Ein Stadtwald mit Rosengarten, das Renaissanceschloss schon 1720 komplett abgerissen, ein Hotel mit Teilen aus dem alten Luxusdampfer Cap Polonio, Fußgängerzone mit Läden und die übliche Infrastruktur einer Kreisstadt: Pinneberg ist nicht gerade als Superausflugsziel bekannt. Nah an Hamburg und in Randlage Holsteins, scheint es in einer Zone zu liegen, die möglichst schnell durcheilt wird. Und doch steht mit der schlossähnlichen Drostei dort eines der schönsten Gebäude des norddeutschen Spätbarock.

Pinneberg war königlich dänischer Besitz, und der oberste Sachwalter der Krone für die Gegend war der Landdrost. Einer der Drosten, der Ritter vom Danebrog und Geheime Konferenzrat Hans von Ahlefeld, ließ von 1765 bis 1767 seinen Amtssitz im norddeutschen Barock neu erbauen. Baupläne und Bauakten sind verloren gegangen, aber aufgrund von Stilähnlichkeiten wird der aus Mecklenburg stammende Hamburger Baumeister der Michaeliskirche, Ernst Georg Sonnin, als Architekt oder zumindest Berater vermutet.

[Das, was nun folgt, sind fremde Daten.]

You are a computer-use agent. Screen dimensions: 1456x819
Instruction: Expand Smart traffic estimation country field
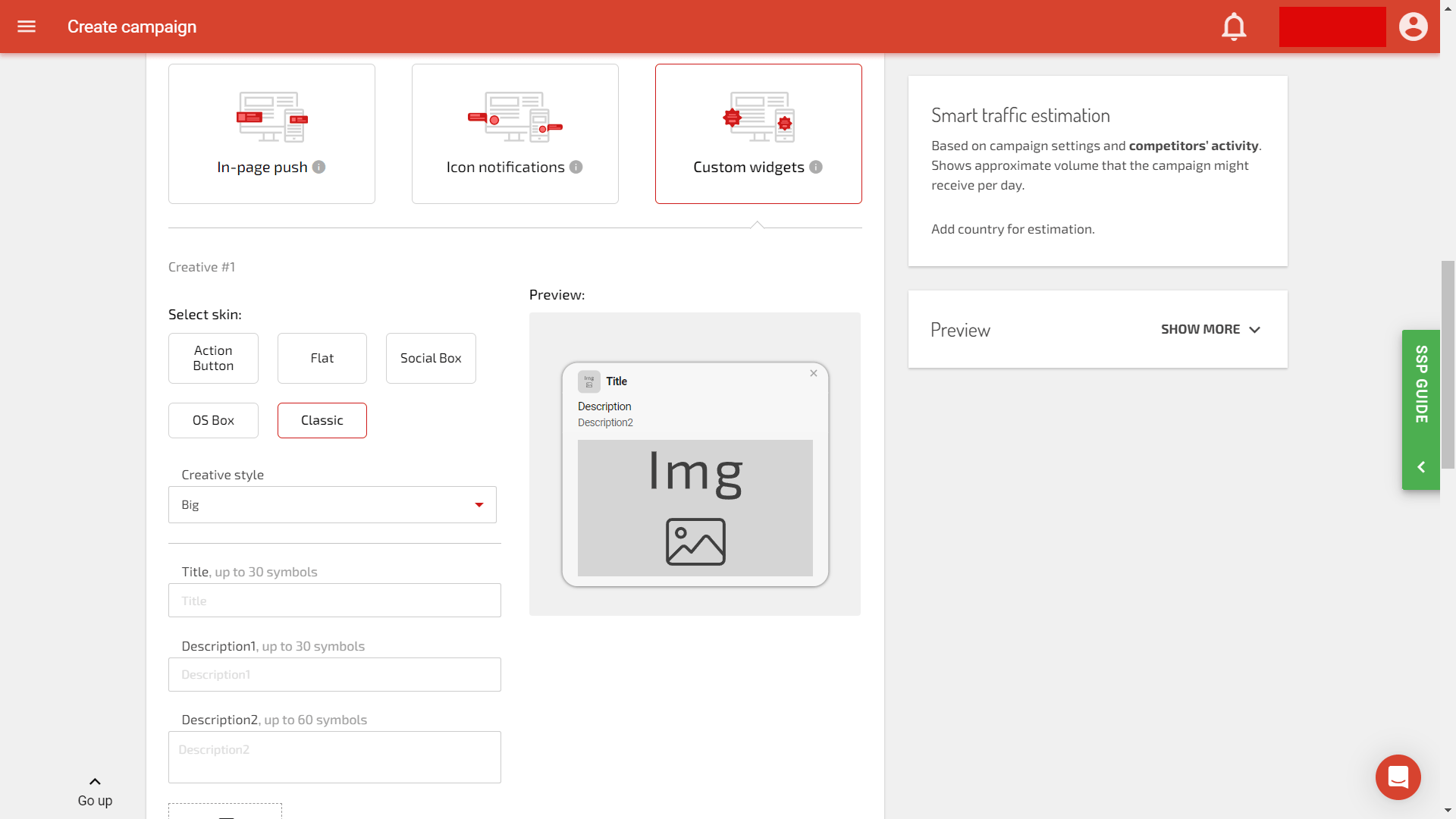click(x=1012, y=228)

Der neunachsige Bau blieb bis zum Ende der Dänenzeit Sitz der Provinzialregierung und diente, nachdem Preußen sich Schleswig-Holsteins bemächtigt hatte, von 1867 bis 1933 dem Landrat, später als Katasteramt und nach 1945 vorübergehend als Flüchtlingsheim. Von 1984 bis 1991 saniert und restauriert, ist die Drostei nun das in Form einer Stiftung geführte Kreiskulturzentrum. Ausladende Kronleuchter, alte, wenn auch nicht mehr originale Öfen, Seidentapeten und viel Rokoko-Stuck geben dort einen festlichen Rahmen für Konzerte und Lesungen. Die teils leeren Halbrundnischen der nicht ersetzten Öfen lassen in den beiden Obergeschossen zudem genügend Raum, um fünf- bis sechsmal im Jahr Kunstausstellungen zu hängen.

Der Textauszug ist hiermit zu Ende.